Last Updated on 20230310(17.13) by st.

Last night, I bought a small plastic bowl of Mother Dairy Curd, after dinner, and got it all the way up to the room. I somehow remember brining it up. And then i washed my spoon and sat to eat it, and it was gone. Just vanished. Odds are that i forgot it at the shop but I somehow strongly remember brining it all the way up, even as i unlocked the room.

Nostalgia acts in strange ways perhaps. In Odysseus, he longs to go home for 20 years, and he celebrates that pain of solitary longing, each time the specific memories blurring and the emotion deepening. The loss of detail strengthening the magnitude of the longing. If nostalgia works as a dirge for lost memory, then what about deepened memories? The more i remember a detail, it’s not like I have given up my emotion or longing for the lost curd. The longing for it increases.
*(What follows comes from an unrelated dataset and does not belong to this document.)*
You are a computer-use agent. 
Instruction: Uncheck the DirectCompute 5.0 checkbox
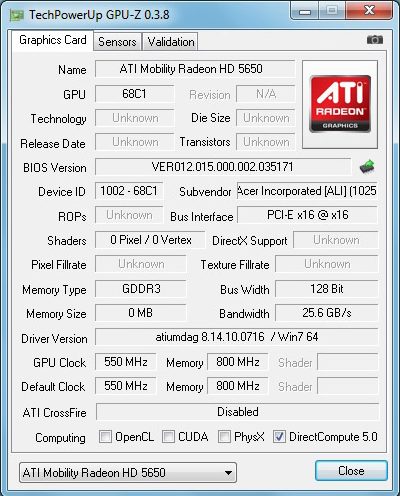click(x=279, y=437)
It’s perhaps in the nature of lost objects to incite longing. The moment they are lost, they call for retreival. Sometimes they throw a challenge. And in search for the lost object, we do things we would not otherwise do. A sense of purpose if it were. I searched the entire room and found many layers of the past i have paused. Or to use a less digital term, maybe they are just halted processes. Notebooks left midway, unopened condoms, souvenirs from long lost friends, part of a Lay’s Chips packet from pointless screen-stuck evenings. An entire architecture of things unused : moved by the longing for one lost object.

Also why is doubt such a bad thing? Isn’t the most fundamental principle in Quantum theories of things, the little I know of it, is the Heisenberg Uncertainty Pronciple? The inability to determine exactly whether something is one or the other. The inability to determine whether i did bring the curd to my room or not.

 

Let’s hope I did not, and that my room is not haunted at the moment. They say that love is the glorification of the present. Maybe one antidote for nostalgia, not that one can control it, is some such glory of the moment. Love of something, unto something, around something, within something. Some sort of a sigh deepened by a spectacle so simple that it’s loudest sound is a whimper and the brightest light is a lamp flicker.